Collect all lines below with the string "computer".

■ ■ ■ ■

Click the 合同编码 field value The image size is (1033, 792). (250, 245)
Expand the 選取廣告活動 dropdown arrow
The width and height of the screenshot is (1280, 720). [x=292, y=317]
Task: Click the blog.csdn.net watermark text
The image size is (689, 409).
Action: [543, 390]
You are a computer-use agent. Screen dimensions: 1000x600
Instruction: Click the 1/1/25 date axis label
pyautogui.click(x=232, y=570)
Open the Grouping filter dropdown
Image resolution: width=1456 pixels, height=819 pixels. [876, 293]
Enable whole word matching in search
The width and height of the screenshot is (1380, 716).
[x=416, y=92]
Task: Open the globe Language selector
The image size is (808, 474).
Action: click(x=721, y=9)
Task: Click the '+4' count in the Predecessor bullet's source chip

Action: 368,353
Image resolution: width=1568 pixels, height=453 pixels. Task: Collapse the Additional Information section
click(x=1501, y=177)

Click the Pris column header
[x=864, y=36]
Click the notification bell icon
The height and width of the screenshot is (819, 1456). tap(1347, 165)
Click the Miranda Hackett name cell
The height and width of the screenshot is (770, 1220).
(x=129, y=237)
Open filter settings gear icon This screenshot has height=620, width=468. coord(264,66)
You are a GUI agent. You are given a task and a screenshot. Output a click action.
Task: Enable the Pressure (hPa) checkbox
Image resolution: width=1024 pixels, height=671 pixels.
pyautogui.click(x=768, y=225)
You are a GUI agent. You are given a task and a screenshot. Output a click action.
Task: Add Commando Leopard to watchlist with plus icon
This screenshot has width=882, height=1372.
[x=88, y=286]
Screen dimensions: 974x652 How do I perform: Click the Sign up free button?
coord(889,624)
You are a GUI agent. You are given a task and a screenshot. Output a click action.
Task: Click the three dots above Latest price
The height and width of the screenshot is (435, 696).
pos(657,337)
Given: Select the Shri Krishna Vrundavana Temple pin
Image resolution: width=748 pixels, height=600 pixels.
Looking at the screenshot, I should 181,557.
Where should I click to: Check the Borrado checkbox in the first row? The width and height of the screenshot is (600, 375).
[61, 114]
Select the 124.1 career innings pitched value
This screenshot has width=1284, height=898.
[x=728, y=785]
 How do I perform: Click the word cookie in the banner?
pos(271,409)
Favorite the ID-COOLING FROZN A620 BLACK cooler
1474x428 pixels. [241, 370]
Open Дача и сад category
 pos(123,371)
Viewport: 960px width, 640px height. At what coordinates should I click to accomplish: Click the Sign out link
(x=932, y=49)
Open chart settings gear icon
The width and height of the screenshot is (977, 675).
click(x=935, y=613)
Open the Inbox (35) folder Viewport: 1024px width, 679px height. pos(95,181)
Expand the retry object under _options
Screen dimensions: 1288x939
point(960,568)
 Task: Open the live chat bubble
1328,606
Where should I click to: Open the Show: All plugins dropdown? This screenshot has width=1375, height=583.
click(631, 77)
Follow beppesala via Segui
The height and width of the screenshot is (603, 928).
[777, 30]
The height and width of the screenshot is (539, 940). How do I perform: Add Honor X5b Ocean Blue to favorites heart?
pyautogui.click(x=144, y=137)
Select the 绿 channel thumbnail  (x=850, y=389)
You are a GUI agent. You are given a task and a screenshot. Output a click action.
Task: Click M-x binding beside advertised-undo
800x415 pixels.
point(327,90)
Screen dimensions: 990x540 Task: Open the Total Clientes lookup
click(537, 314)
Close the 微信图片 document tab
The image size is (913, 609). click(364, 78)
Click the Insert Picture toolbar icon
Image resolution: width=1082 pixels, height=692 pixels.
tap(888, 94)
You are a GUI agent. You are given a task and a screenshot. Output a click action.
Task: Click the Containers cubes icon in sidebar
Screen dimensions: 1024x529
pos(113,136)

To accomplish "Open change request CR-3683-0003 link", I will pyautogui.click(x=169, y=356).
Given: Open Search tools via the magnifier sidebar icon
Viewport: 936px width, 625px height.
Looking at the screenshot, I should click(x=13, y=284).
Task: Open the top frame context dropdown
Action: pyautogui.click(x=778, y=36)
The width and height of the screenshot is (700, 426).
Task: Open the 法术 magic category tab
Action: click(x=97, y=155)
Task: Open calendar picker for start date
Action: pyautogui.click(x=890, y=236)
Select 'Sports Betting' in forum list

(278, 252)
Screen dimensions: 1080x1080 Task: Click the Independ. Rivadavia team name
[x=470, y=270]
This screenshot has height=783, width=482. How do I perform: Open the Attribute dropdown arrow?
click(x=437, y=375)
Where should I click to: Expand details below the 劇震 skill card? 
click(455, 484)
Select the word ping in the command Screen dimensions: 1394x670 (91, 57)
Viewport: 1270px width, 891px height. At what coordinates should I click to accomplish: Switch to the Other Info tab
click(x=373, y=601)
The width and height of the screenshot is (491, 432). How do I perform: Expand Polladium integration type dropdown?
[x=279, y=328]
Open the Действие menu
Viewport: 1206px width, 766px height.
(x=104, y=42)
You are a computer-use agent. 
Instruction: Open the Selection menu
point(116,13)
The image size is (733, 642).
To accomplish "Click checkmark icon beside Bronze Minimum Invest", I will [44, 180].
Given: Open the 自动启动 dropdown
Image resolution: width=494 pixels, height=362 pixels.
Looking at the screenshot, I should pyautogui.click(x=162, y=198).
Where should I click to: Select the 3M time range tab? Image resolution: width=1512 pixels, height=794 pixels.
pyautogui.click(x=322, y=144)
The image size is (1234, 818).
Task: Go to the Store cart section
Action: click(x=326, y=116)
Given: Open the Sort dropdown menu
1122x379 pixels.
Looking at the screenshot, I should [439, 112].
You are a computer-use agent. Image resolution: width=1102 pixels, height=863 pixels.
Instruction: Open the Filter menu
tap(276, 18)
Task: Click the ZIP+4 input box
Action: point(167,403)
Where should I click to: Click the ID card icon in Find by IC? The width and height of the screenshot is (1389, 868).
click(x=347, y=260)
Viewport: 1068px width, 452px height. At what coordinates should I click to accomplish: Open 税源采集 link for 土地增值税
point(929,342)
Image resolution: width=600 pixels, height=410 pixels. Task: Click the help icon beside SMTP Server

■ ■ ■ ■

*Answer section*:
You are a computer-use agent. Screen dimensions: 1000x600
You are a computer-use agent. 
You are a computer-use agent. Image resolution: width=1102 pixels, height=863 pixels.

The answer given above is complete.